# [Problem to work on]
Count how many lines hold "resolution" in the records, and respond with that number by itself.

# [The records]

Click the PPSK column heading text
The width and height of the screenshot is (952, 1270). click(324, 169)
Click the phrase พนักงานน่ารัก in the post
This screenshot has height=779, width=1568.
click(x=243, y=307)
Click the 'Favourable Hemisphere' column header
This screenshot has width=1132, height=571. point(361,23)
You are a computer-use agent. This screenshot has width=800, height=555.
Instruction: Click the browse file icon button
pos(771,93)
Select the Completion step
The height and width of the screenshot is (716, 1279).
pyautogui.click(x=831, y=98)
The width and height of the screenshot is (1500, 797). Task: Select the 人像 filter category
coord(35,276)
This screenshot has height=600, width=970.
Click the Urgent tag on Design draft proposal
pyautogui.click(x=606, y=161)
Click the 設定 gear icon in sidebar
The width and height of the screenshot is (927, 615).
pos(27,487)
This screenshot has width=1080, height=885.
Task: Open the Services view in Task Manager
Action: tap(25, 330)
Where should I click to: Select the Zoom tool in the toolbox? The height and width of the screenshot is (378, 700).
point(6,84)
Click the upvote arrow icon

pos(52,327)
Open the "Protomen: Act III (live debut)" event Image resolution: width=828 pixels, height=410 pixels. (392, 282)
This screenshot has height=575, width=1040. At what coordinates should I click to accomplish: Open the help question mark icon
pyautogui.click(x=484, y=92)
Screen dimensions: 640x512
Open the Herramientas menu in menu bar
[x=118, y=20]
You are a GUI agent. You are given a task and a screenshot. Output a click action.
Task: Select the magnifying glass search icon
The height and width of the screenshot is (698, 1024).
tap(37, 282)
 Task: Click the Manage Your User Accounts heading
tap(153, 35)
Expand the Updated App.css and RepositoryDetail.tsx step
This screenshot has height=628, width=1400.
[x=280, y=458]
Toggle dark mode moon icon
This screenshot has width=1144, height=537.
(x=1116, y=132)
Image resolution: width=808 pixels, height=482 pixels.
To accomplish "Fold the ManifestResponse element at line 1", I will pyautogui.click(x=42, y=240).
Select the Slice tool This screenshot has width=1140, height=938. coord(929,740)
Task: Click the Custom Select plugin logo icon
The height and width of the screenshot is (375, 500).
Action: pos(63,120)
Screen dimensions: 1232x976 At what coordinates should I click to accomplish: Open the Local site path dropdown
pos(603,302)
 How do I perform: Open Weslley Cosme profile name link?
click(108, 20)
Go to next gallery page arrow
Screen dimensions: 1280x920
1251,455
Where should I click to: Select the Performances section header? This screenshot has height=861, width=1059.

# [Problem solution]
2